Here's my regular monthly romp through the charts and data for last month.
1. Prices had one of their better Aprils in historical terms, with the front-December price ending the month nearly 15% higher than where it began. Of course, the fact that March was truly awful (-25%) helped quite a lot...
2. On a YTD basis, 2020 is the third worst-performing year so far, with the price down by more than 22% so far. Only 2013 and 2016 saw a bigger percentage decline by the end of April.
3a. For the energy complex as a whole, crude takes first prize, and we can see how it's also impacted gas prices – given that we have known for many months how oversupplied the gas market is, I tend to think this year's decline is more about oil's weakness. Carbon corrected its slightly delayed nosedive, but as we move into May EUAs are looking weaker again.
3b. It's also worth looking at how energy performed since the Great Covid19 Sell-Off (GCSO) began on March 6. Year-ahead coal remains blissfully ignorant of the price drops elsewhere, which hasn't helped its competitive position, but Cal-21 gas is pretty resilient too. Most of the real action has taken place at the very front end of the curve. The globalCOAL weekly index has prompt DES ARA coal at $40/tonne rather than the ICE June contract at $41.85/tonne. Meanwhile the year-ahead contract is at $52.30.

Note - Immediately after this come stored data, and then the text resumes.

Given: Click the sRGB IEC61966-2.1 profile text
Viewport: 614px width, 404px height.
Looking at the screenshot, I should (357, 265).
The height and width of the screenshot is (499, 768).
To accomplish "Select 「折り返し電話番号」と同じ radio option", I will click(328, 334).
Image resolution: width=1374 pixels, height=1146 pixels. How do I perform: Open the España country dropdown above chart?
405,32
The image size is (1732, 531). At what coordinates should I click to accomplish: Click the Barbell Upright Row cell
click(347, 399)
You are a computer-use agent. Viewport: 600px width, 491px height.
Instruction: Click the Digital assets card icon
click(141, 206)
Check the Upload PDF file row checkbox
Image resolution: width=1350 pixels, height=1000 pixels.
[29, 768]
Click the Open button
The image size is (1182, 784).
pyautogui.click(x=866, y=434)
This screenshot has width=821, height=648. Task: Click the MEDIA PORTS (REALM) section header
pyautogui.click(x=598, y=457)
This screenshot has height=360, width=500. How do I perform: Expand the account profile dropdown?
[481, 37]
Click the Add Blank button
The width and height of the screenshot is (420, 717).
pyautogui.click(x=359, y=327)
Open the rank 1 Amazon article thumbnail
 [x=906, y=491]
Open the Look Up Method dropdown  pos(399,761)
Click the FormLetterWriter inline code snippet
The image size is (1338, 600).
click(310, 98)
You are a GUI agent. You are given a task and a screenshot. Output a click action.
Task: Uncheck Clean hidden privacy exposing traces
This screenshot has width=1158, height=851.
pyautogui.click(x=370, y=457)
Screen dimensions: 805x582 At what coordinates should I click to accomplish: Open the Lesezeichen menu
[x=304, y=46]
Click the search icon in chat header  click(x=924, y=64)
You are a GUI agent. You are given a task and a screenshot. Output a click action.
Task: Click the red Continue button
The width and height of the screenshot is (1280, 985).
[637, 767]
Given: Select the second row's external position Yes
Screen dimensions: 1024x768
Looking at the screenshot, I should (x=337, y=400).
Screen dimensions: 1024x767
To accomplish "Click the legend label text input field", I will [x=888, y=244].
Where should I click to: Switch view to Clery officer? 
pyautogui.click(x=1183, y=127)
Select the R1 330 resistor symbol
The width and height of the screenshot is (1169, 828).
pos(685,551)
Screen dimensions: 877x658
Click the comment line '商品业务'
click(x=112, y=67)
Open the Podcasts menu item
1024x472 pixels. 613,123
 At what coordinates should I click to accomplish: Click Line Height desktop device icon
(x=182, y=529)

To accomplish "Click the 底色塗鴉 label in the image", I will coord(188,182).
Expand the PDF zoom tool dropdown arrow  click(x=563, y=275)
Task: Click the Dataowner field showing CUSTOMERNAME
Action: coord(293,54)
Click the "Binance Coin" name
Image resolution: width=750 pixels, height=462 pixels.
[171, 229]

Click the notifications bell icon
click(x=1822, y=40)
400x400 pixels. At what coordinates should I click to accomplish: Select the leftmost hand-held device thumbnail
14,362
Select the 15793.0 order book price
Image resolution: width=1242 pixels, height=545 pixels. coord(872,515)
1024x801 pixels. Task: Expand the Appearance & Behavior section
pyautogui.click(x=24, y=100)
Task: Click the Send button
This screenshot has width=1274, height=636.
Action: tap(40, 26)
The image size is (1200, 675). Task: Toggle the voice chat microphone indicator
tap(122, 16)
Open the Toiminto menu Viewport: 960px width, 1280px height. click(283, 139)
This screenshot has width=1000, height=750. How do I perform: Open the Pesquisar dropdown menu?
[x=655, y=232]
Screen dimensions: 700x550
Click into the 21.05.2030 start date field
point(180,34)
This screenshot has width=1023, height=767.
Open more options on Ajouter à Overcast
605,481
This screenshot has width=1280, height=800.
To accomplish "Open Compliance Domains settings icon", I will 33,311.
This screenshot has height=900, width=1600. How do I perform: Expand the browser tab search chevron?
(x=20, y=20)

4. A number of participants remarked in April that clean dark spreads were improving, and the data bears this out. However, clean spark spreads were also getting better, and the overall outcome was that gas maintained a steady advantage over coal both in the near- and long-term.
5. Open interest is shifting out of the Dec-20 contract and into the Dec-21 and even Dec-22 contract. It's not unusual for this to happen, but it's interesting to see when this started. Since the GCSO began in early March, Dec-20 OI has dropped by 2.2% while Dec-21 OI is up by nearly 48% and Dec-22 by 34%.
6. The pressure of selling at the front end of the curve widened time spreads sharply, to the point where the Dec20/21 now exceeds the comparable Y/Y+1 spreads in 2018 and 2019. The 2018 Y/Y+1 spread widened over the year because the value of the underlying was rocketing, while the 2019 Y/Y+1 reverted to the normal degradation over time. This year the spread has widened because the price has dropped at the front of the curve. Three different years, three different lessons.
7. EUA volume has been extremely high. We're on the verge of seeing 2 billion Dec 20 EUAs changing hands on Ice Futures for the year to date, the fastest this total has ever been reached. To put this into perspective, in 2010 the market traded a total of 2 billion EUAs over the entire calendar year.
8a. EUA correlations to the power complex looked to be shifting most recently, with carbon detaching from gas and beginning to move in concert with coal. However, if the EUA weakness of the last couple of days continues we might see this trend start to reverse again.
8b. And carbon's correlation to equities remains strong at the moment, and fundamentals seemed to be exerting next to no influence over EUAs in April.
9. The remaining CER curve has moved into backwardation as the spot market has built up a €0.09-0.10 premium over the Dec 20 contract. With time running out before UN offsets become ineligible in the EU ETS, buyers appear to be willing to pay more to take prompt delivery, though it's not immediately clear why.
10. What will May bring us? The month has typically been a mixed bag in terms of overall price direction, though the average price movement in previous years has been pretty positive.